**TASK DIRECTIONS:**
Would you give the number of lines in the entries that contain the word "left"? Nothing else is needed.

===== INFORMATION SUPPLIED =====

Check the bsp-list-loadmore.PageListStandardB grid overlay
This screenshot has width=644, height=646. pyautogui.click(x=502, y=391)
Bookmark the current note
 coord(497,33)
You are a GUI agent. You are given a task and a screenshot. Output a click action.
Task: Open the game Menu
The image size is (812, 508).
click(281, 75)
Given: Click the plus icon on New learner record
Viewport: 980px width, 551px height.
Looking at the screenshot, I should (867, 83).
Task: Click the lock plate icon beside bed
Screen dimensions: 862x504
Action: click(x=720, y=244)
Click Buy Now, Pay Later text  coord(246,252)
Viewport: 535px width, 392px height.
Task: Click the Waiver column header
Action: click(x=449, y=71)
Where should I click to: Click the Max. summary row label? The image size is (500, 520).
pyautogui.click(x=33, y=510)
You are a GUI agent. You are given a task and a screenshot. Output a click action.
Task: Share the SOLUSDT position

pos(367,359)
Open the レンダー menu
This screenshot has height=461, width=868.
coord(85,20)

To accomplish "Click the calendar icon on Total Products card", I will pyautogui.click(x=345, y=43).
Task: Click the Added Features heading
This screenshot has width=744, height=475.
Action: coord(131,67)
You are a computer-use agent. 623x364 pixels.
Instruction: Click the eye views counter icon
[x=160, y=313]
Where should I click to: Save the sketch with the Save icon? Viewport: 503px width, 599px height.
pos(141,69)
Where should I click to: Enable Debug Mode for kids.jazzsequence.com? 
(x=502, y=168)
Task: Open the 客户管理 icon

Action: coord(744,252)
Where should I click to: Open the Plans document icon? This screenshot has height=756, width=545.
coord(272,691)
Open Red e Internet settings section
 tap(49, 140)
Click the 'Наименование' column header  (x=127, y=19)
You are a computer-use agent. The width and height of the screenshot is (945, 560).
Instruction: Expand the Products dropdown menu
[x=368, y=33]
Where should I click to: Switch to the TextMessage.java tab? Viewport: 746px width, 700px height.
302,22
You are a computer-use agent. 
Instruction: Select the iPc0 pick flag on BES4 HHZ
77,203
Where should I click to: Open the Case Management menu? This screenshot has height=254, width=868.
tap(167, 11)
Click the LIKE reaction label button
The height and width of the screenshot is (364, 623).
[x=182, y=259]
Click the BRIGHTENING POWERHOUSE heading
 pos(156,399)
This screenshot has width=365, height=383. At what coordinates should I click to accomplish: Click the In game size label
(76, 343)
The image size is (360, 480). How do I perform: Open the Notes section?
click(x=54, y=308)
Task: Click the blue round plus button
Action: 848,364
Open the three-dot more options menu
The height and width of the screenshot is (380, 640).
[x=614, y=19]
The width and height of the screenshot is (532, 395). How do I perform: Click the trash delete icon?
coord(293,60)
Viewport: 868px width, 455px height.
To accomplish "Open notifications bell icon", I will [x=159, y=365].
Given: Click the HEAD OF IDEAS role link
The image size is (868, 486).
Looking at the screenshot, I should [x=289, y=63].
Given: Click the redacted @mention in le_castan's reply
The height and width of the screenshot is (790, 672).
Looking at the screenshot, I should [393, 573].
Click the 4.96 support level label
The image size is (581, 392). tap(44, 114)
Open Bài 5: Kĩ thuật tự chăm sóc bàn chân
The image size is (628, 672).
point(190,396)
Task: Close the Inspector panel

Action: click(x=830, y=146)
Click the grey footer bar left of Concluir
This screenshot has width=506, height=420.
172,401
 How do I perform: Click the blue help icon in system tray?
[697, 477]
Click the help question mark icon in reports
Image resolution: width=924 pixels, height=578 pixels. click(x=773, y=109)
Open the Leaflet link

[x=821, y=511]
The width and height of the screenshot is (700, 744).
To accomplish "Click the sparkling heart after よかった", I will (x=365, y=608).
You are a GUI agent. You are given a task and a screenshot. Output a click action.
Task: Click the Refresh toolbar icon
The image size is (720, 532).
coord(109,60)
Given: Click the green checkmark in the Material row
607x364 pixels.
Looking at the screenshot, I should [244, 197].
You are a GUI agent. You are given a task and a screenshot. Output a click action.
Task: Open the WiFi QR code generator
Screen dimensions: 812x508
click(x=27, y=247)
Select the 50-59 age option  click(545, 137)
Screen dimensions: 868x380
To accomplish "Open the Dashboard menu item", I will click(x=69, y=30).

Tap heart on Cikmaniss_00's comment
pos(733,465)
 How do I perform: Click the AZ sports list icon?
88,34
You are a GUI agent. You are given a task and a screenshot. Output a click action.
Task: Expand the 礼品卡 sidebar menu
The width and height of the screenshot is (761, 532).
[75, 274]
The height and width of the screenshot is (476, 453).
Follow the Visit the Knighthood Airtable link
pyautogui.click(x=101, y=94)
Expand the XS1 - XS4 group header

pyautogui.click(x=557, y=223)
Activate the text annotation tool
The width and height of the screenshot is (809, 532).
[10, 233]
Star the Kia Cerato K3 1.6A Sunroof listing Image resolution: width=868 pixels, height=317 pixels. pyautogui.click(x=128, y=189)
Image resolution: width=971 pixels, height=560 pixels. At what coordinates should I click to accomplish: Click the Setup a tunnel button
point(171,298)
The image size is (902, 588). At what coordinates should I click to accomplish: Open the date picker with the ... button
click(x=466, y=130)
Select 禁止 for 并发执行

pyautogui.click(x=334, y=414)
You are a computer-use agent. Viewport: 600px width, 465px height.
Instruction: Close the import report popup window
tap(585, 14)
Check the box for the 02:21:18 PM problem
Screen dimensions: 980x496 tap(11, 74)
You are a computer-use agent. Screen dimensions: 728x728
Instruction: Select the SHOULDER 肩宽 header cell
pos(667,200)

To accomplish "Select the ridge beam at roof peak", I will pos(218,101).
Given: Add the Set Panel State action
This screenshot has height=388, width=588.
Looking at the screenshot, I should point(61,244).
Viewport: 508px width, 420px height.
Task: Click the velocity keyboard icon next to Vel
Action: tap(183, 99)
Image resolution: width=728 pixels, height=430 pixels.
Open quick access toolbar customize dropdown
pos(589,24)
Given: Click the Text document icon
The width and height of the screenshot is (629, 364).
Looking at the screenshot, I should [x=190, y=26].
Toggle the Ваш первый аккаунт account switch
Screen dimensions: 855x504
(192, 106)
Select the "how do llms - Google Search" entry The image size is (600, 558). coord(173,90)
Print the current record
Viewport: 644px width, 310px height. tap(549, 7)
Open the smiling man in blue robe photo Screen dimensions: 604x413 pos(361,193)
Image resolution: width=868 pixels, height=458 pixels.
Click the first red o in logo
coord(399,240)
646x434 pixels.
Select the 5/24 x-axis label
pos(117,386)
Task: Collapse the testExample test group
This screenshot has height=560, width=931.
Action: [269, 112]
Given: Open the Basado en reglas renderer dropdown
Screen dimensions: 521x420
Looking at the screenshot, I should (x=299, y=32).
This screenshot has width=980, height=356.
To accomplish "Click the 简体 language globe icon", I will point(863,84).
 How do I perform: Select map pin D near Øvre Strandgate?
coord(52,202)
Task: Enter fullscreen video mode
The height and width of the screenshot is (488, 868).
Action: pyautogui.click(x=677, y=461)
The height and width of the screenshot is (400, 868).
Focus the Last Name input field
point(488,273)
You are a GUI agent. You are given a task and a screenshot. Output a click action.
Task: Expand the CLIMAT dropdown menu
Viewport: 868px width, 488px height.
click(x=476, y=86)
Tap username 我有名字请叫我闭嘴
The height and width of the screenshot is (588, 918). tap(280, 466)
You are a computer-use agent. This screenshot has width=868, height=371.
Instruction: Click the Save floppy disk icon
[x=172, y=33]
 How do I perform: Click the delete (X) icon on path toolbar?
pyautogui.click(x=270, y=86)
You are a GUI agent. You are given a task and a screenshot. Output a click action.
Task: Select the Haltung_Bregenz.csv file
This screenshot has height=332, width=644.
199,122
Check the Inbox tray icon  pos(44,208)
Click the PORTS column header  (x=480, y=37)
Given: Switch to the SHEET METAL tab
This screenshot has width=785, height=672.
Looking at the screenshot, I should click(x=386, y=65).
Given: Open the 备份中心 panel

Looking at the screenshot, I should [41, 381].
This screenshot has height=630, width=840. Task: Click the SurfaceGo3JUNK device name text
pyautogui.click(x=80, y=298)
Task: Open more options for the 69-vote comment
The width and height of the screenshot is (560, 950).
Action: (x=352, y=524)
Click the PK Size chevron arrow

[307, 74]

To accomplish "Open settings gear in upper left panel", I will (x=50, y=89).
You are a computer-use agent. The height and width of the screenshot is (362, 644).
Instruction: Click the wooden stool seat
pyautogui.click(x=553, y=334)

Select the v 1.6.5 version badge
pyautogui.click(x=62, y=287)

=====

**TASK ANSWER:**
2